Anger from this front is also rippling through economic relations between the US and its debt holders. But there's almost a magical silence around this issue from the mainstream financial press. Bloomberg reports that “Global stocks, US futures rise” on increased spending following the Thanksgiving holiday. “The U.S. retail sales data continues to be supportive of a soft-landing scenario,” an Edinburgh financial manager told Bloomberg.
No American voter should be pleased at the cheer that agnostic financial deacons find in spending habits that have turned US consumers into nutrients for Wal Mart.
What we are nourishing is an incredible vanishing act of US power and authority.

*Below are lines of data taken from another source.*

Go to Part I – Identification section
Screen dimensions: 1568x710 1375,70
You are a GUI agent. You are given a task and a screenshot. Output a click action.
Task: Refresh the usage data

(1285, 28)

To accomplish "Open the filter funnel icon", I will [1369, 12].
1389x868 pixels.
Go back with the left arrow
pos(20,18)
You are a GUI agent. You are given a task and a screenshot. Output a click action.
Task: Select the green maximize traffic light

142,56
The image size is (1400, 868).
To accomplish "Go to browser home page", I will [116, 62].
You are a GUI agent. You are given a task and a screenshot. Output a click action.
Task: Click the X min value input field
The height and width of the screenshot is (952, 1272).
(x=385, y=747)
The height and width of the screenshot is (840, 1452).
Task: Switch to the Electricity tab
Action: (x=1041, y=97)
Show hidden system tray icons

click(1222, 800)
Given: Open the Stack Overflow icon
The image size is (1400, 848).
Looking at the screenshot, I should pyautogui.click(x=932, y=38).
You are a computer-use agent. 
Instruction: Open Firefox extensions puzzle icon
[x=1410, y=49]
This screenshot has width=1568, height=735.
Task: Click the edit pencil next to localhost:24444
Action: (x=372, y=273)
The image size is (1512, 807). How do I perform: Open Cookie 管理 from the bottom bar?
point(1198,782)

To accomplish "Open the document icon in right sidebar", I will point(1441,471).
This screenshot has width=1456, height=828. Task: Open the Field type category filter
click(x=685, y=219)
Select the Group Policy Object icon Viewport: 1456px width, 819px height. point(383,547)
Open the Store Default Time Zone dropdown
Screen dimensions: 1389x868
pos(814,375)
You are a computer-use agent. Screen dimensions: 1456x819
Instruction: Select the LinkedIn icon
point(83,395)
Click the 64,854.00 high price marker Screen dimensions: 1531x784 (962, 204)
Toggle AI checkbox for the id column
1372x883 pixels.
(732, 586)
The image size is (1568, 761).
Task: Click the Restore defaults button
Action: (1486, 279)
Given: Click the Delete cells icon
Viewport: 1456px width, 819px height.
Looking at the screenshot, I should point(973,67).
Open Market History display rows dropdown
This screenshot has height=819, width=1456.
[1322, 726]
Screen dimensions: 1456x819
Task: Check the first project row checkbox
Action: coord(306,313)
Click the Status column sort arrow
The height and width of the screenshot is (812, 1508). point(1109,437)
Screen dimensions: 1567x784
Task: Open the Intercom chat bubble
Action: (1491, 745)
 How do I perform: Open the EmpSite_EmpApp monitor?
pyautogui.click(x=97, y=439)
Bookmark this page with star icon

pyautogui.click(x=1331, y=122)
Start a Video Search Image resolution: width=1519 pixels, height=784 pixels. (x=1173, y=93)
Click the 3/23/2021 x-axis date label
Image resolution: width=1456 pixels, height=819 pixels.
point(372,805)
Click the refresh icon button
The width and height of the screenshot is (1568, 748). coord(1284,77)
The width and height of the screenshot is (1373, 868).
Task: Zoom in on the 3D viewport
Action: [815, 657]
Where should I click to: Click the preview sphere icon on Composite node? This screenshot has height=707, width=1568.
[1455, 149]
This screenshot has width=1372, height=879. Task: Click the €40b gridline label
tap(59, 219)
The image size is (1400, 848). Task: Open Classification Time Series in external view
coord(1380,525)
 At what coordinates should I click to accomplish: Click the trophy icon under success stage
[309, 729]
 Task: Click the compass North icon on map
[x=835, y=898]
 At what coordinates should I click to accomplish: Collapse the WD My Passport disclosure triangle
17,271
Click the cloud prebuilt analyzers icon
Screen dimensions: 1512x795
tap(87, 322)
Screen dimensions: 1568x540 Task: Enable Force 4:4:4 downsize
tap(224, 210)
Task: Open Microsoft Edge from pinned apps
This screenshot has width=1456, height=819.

The failures of Iraq and Afghanistan are the classic manifestations of hubris, but so is the magically silent economic war in which the US has ceded the upper hand to China.
You don’t need to be clairvoyant to know that was the first though of US military commanders of the Kitty Hawk and its escorts, as they steamed from the safe harbor denied in Hong Kong.
3 comments:
Why are you attacking the weak dollar policy, when so many left economists support it, See Economic Policy Institute? Given the current situation it supports domestic manuf. despite the complications it creates with our foreign debt. Moreover, our government debt is not nearly as high a percentage of GDP as other OECD member states, like Japan, France, and Germany.
Look at what is happening on the ground-- the manufacturing pipleline has been so drastically altered that what we export (other than guns and airplanes) is quite dramatically different than at any time in the American past.
I believe the weak dollar is just that: a currency worth relatively less as a matter of confidence of investors in comparison to economic prospects of other nations.
As far as debt is concerned, do the official statistics you are referring to, factor in the cost of wars, or, are they separately funded?
Even with cost of war figured in our debt is still lower than that of France, Japan, or god help them Belgium.